Quincy, the City of Presidents, is a quaint seaside community located just eight miles from downtown Boston. Settled by English immigrants in 1625, the area around Eastern Nazarene College is the oldest section of the city. Only blocks away from campus stretches beautiful Wollaston beach, from which, on a clear day, one can see Boston’s majestic skyline. Boston itself is just a short subway ride away, and Plymouth and Salem are accessible by rail and ferry.
In Quincy alone there are numerous historic sites: John Hancock's birthplace, the home of presidents John and John Quincy Adams, the site of America’s first railway, a 17th-century mansion, and a Revolutionary War-era home.
Boston is also chock full of historic homes, museums, libraries, and churches. The Boston Common is America’s oldest public park. Boston’s famed Freedom Trail intersects the park and snakes through the city, offering visitors a glimpse of the Cradle of Liberty.
The city is home to more than fifty colleges and universities. Free public lectures and performances are a regular feature at Harvard University, Boston College, Boston University, and MIT. This is a city where the life of the mind is cultivated to its fullest. Bookstores dot the streets of Beantown, and the Brattle Book Shop, established in 1825, contains a massive collection of affordable titles in almost every subject conceivable.
Little wonder that Boston is a great place for personal and professional growth. Research, internships, and employment opportunities with the cutting-edge ﬁrms and prestigious companies are readily available. As evident by the steeples that mark its skyline, Boston is home to a variety of churches and religious organizations. Students at ENC attend various Nazarene churches, Trinity Church of Boston, or the Park Street Church right next to the Boston Common. The city is also a great place to get involved in urban ministry and outreach.
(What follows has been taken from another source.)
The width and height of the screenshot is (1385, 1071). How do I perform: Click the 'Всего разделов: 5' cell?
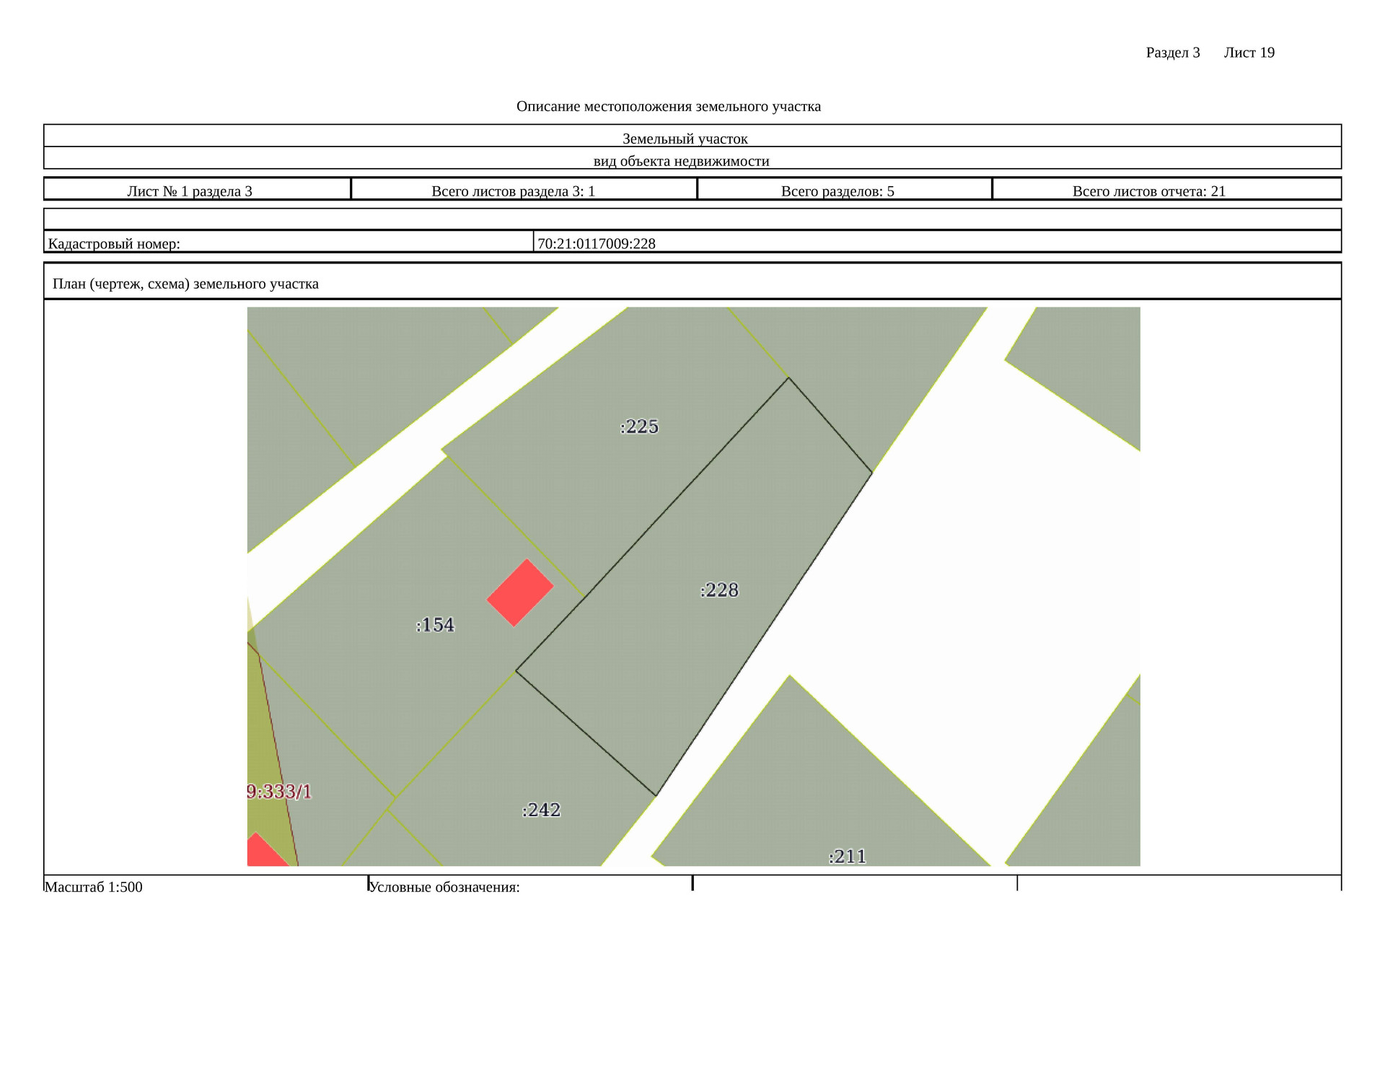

If that’s not enough, there’s plenty more to do and see in the city. One could fill a lifetime with visits to the Museum of Fine Arts, the Isabella Stewart Gardner Museum, Harvard’s countless museums, the John F. Kennedy Library, the Boston Public Library (the third largest in the country with roughly 15.7 million volumes), the Boston Film Festival, the New England Jazz Festival, Jordan Hall concerts, shops along Newbury Street, Quincy Market, the North End, and Fenway Park (major league baseball’s oldest stadium).